• [Liste des tâches]:
- A) Relevez les titres des cinq parties du roman que mentionne la critique du roman de Martin Dumont.
- B) Répondez, s'il vous plaît, aux questions suivantes d'après la critique du roman de Martin Dumont :
(i) Quel roman du même auteur la critique cite-t-elle comme déjà très apprécié ?
(ii) À quelle page se trouve le passage cité sur l'arrivée des voitures ?
(iii) Entre quelles heures le couvre-feu a-t-il été déplacé ?
- C) Poursuivez la critique du roman de Martin Dumont après sa dernière phrase.

• [Extrait du document]:
++++++++

J’ai retrouvé toutes les qualités d’écriture que j’avais tant aimées dans Le chien de Schrödinger. Dans ce second roman, Martin Dumont place une nouvelle fois le récit dans cet univers qu’il excelle à décrire, un bord de mer, non situé d’ailleurs, quelque part au bord d’un océan, sans doute atlantique.
Ici, on ne parle que de ça. Du pont. Bientôt, il reliera l’île au continent. Quand certains veulent bloquer le chantier, Léni, lui, observe sans rien dire. S’impliquer, il ne sait pas bien faire. Sauf auprès de sa fille. Et de Marcel qui lui a tant appris : réparer les bateaux dans l’odeur de résine, tenir la houle, rêver de grands voiliers. Alors que le béton gagne sur la baie, Léni rencontre Chloé. Elle ouvre d’autres possibles. Mais des îles comme des hommes, l’inaccessibilité fait le charme autant que la faiblesse.
Cette île aurait pu être n’importe laquelle, Ré ou Oléron, avant qu’elles ne soient reliées au continent. Mais elle peut aussi bien être la métaphore d’une vie en vase clos au sein d’une communauté.
J’ai choisi une photo de celle où je me trouve en ce moment, et vous remarquerez que le pont n’y trace qu’un léger pointillé. Il s’oublie, surtout en période de confinement ou de couvre-feu. De toute façon, une île reste une île, même si la spécificité devient au fil des années plutôt d’ordre psychologique. On s’y sent toujours dans un endroit particulier.
D’ailleurs elle garde toujours le même nom, et seuls les snobs se rendent à Ré. Mais il est vrai comme on peut le lire (p. 46) : Un pont, ça veut dire plus de bagnoles. Je suis sûr qu’on va même voir débarquer des camping-cars ! Non, c’est de la connerie cette histoire. Moi, je suis d’accord pour dire que le ferry c’est pas la panacée. Mais quand même, ça limite le trafic. On va passer d’une dizaine de places disponibles pour les voitures à une route qui les laisse toutes passer. T’imagines le bordel !
Je peux vous dire qu’hier, le passage du couvre-feu de 19 à 21 heures s’est bien senti là où je me trouvais avec un retour aux embouteillages comme en pleine saison estivale.
L’auteur architecture le scénario en cinq grandes parties auxquelles il donne les titres de Fondations, Piles, Tablier, Équipements et Inauguration, cette dernière ne laissant pas place au doute, le pont se fera, quelles que soient les oppositions. Son écriture est masculine, et néanmoins d’une sensibilité très fine. Ses personnages sont la plupart empêchés de dire leurs émotions (sauf au lecteur). Ils n’en sont que plus touchants. Qu’il s’agisse de Marcel dont l’heure de la retraite approche, et qui persiste à vouloir tenir sa petite entreprise de chantier naval à bout de bras, de Karim qui continue à espérer un meilleur avenir professionnel, de Léni qui ne sait trop s’il doit se résigner à une vie de papa solo, comme on le dit des mamans célibataires.

++++++++

• [Lignes extraites]:
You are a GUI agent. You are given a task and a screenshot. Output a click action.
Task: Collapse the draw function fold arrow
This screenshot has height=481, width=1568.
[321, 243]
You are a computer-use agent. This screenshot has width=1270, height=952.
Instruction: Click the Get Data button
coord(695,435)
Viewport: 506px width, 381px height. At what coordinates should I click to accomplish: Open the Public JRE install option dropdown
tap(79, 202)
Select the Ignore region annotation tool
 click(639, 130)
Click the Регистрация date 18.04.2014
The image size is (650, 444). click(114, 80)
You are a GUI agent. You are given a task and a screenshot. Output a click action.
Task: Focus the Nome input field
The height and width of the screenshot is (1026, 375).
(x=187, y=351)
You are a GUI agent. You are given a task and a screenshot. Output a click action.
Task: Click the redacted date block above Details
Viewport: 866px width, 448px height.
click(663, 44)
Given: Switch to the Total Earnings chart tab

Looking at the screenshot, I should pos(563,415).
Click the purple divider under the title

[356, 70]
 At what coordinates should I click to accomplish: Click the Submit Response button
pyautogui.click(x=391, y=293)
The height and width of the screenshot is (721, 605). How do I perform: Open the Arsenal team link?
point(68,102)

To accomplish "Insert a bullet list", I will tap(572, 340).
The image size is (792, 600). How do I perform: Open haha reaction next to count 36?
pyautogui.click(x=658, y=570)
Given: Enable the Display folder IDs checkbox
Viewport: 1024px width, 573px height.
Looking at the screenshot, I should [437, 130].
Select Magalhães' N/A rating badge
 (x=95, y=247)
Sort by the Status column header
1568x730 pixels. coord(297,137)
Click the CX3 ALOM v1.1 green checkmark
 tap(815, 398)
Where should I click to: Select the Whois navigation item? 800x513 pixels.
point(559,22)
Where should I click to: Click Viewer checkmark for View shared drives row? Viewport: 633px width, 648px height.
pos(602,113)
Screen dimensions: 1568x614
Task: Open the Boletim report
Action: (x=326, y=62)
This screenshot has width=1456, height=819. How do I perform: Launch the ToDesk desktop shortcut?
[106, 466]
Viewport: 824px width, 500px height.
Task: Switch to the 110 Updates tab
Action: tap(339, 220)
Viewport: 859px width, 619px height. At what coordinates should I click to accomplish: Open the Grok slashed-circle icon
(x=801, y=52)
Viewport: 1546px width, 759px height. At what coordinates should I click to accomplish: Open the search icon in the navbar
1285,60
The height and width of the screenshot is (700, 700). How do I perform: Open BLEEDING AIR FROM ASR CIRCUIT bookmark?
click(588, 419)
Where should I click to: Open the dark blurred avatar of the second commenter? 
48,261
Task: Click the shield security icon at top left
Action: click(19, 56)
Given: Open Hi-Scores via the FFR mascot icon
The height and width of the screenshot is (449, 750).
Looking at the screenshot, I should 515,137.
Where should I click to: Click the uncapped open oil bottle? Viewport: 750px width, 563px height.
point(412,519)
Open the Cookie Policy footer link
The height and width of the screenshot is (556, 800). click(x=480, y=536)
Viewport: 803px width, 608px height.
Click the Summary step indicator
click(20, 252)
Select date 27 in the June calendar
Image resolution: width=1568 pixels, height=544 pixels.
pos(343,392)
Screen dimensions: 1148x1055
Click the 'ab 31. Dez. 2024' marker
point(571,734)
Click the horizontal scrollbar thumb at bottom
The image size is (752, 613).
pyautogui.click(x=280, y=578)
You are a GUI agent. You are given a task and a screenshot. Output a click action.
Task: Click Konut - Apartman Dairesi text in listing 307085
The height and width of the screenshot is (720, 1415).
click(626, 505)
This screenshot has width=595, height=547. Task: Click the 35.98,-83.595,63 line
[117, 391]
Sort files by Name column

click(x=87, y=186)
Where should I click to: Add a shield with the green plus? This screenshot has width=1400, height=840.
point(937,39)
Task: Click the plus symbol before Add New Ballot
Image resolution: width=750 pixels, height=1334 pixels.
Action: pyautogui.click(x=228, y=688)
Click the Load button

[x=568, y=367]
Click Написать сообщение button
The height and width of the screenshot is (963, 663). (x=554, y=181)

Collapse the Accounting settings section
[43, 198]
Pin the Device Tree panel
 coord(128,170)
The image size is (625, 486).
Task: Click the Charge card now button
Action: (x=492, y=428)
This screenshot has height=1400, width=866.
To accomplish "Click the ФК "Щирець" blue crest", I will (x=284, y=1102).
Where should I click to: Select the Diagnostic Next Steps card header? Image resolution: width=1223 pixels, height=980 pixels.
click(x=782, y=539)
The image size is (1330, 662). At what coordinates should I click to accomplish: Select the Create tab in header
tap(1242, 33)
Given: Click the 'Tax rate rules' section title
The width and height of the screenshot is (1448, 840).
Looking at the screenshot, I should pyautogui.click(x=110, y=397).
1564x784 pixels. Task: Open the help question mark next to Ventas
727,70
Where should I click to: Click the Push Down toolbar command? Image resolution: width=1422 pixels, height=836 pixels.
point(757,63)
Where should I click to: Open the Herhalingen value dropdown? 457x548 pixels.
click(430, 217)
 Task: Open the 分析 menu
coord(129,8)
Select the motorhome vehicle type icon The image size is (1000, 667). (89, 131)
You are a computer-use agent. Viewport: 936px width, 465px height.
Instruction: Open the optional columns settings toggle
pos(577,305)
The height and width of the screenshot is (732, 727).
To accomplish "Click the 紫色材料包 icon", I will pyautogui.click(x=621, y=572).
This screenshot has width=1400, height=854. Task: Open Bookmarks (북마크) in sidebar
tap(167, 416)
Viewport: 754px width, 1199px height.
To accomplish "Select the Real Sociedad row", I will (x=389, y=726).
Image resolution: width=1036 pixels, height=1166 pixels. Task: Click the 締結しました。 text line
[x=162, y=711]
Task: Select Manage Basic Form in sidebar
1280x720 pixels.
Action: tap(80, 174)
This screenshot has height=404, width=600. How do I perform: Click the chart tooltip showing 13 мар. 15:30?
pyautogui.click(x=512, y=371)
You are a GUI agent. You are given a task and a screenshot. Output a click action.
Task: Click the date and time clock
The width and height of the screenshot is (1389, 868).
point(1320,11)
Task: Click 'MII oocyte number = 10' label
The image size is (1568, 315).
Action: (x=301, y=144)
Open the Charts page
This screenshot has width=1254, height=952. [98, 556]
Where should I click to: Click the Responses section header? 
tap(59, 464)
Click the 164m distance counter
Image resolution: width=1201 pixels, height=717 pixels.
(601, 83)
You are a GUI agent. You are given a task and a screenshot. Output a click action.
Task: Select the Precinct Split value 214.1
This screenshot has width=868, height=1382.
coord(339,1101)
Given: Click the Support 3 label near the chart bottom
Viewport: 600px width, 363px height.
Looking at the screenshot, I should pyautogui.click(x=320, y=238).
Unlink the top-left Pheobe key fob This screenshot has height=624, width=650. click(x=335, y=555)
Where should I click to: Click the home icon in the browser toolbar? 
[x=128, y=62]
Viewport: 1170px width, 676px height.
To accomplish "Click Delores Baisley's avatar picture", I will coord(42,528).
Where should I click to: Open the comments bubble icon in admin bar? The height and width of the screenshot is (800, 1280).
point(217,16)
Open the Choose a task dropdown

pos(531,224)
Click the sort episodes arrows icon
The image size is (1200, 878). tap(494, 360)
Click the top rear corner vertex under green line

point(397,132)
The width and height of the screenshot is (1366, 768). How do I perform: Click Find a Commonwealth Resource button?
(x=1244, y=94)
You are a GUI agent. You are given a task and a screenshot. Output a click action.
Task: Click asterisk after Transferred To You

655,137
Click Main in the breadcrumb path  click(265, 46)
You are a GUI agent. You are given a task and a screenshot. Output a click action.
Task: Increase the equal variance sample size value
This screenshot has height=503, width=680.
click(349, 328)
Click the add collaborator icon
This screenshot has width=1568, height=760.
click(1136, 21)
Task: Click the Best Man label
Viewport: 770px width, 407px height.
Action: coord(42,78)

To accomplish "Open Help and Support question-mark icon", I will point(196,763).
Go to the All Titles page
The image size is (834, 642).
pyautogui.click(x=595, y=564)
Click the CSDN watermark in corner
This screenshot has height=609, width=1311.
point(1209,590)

++++++++

• [Réponses aux tâches]:
- A) Fondations, Piles, Tablier, Équipements, Inauguration

- B)
(i) Le chien de Schrödinger
(ii) Page 46
(iii) De 19 à 21 heures

- C)
J’ai ressenti une souffrance comparable à celle des paysans qui gagnent de moins en moins d’argent à mesure qu’ils se tuent de plus en plus à la tâche, … quand une vie ne vaut plus rien (p. 50). Martin Dumont raconte avec les mots justes l’impression étouffante que la vie n’était qu’une succession d’échecs. Des petits, rien de vraiment grave; mais quand même, une pente descendante. Une sorte de chute au ralenti (p. 73). C’est d’autant plus poignant que les protagonistes ont à peine trente ans.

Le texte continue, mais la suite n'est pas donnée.